Im Grunde ist der Mensch, den Probst zeigt, durch und durch unsympathisch: ein Opportunist, der sein Fähnchen nach dem Wind dreht. Angeblich geht es ihm nur um die Kunst; in Wirklichkeit jedoch interessiert sich dieser Trenker für nichts und niemanden außer sich selbst. Dass man ihn trotzdem irgendwie mag, ist ein schauspielerisches Kunststück, das Tobias Moretti famos gelingt. Sein Trenker ist ein Hallodri und Charmeur, dessen tollkühne Taten mit jeder Erzählung ein bisschen aberwitziger werden, aber man verzeiht ihm sogar die politischen Eskapaden; auch wenn es einigermaßen erniedrigend ist, wie er um Joseph Goebbels (auf interessante Weise verkörpert von Arndt Schwering-Sohnrey) herumscharwenzelt, damit er seine Filmprojekte unterstützt. Der Propagandaminister wiederum erwartet von dem Südtiroler, dass er sich zu Deutschland bekennt und auch seine Landsleute entsprechend beeinflusst.

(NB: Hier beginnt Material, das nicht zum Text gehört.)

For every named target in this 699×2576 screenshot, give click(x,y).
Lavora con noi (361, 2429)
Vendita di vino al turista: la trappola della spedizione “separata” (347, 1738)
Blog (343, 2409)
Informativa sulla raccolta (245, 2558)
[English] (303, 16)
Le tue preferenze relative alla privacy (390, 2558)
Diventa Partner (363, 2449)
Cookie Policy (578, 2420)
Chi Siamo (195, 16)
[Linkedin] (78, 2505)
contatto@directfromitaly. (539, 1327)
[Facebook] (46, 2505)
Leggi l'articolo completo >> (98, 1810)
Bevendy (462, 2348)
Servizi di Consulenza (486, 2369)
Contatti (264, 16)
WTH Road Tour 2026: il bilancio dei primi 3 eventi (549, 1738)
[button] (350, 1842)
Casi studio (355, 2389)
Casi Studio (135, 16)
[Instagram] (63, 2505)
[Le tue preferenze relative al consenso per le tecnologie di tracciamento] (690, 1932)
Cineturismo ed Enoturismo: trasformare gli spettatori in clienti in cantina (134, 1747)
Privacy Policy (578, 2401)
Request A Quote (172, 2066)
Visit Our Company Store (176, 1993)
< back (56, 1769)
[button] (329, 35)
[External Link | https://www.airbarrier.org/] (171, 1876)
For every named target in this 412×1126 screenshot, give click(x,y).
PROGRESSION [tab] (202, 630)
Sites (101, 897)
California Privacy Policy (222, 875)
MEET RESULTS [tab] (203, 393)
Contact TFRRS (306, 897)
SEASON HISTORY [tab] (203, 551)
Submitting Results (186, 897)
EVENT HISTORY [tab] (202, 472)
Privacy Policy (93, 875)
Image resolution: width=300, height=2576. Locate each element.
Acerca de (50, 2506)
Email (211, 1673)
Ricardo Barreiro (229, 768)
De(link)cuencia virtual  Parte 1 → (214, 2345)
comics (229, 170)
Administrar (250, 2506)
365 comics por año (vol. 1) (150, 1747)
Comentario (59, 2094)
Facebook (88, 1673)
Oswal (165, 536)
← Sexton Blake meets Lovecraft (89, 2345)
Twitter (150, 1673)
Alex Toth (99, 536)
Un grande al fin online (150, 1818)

Tilmann P. Gangloff, Diplom-Journalist und regelmäßiges Mitglied der Jury für den Grimme-Preis, schreibt freiberuflich unter anderem für das Portal evangelisch.de täglich TV-Tipps und setzt sich auch für "epd medien" mit dem Fernsehen auseinander. Auszeichnung: 2023 Bert-Donnepp-Preis - Deutscher Preis für Medienpublizistik (des Vereins der Freunde des Adolf-Grimme-Preises).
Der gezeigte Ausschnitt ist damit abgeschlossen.